:: ABOUT THIS EXERCISE ::
Only the lines from the line containing "Instruction: Select the" through the final line of the entries should be printed, exactly as given, with the pictures left out.
### EXCERPTED DATA ###
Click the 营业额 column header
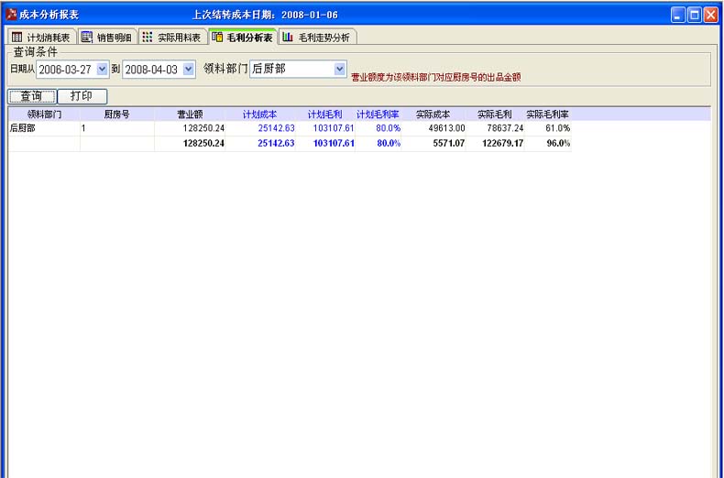724x478 pixels. tap(190, 114)

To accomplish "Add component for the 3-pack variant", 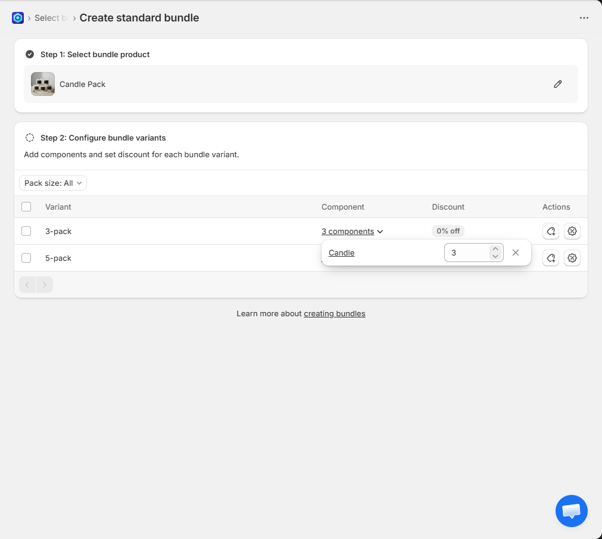I will (x=551, y=231).
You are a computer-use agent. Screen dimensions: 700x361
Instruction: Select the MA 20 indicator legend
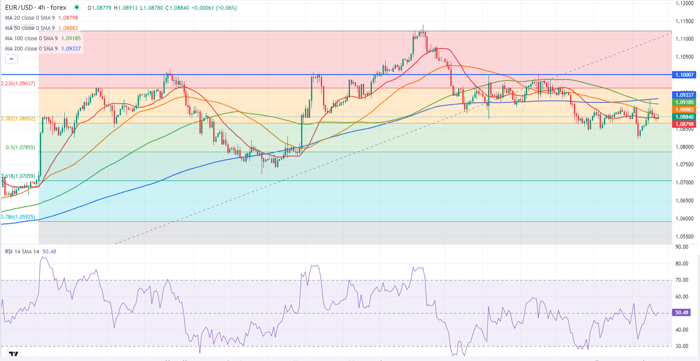(x=30, y=18)
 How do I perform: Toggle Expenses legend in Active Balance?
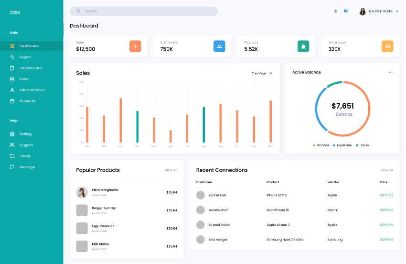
###
:: WRITTEN RESPONSE ::
Instruction: Select the MA 20 indicator legend
(x=30, y=18)
 How do I perform: Toggle Expenses legend in Active Balance?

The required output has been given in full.